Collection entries
· · ·
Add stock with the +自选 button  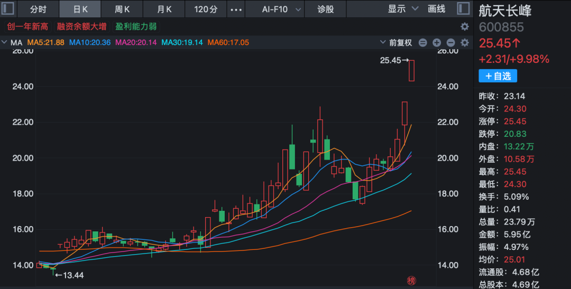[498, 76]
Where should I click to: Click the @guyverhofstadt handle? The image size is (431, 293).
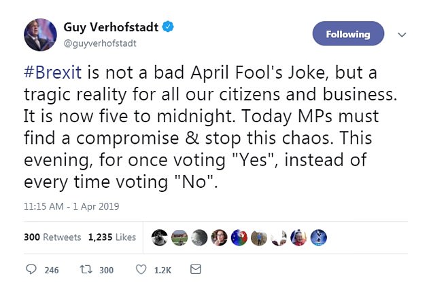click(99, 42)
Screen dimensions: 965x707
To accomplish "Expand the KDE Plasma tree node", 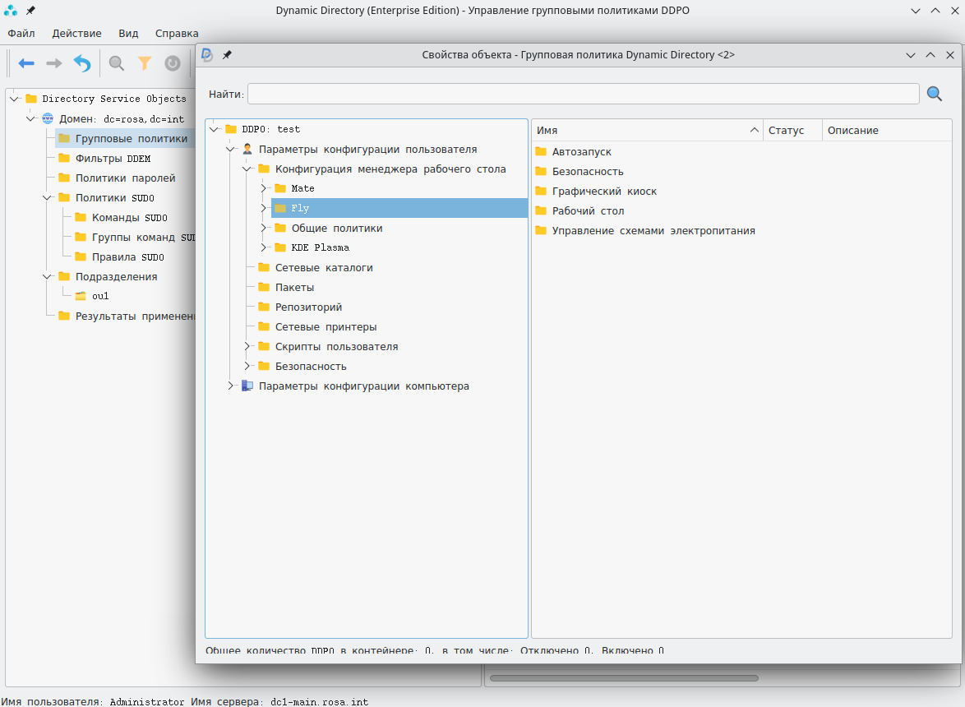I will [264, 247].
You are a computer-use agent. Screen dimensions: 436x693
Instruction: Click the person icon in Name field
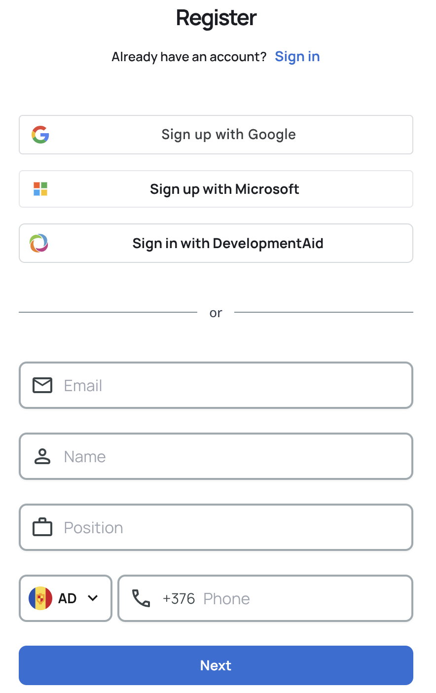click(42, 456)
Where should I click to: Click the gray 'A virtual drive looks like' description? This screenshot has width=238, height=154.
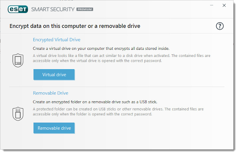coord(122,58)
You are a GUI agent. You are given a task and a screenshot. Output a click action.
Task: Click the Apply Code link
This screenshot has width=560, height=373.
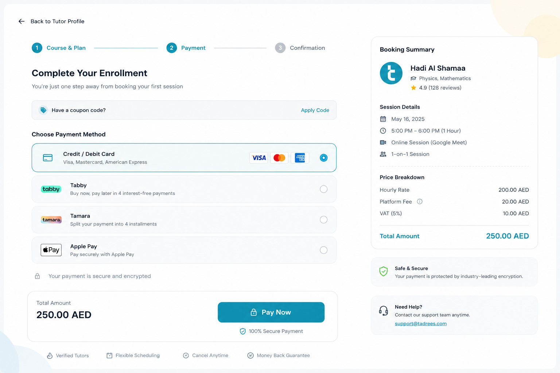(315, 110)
· · ·
[WRITTEN INSTRUCTION]:
Rewrite the records between the lines holding "You are a computer-use" and "coord(122,58)", inclusive, swapping "person icon" for "user icon" and keeping everything else unchanged. Leave the pictures out of your answer.

[CORRECT RESPONSE]:
You are a computer-use agent. Screen dimensions: 436x693
Instruction: Click the user icon in Name field
click(42, 456)
Where should I click to: Click the gray 'A virtual drive looks like' description? This screenshot has width=238, height=154.
coord(122,58)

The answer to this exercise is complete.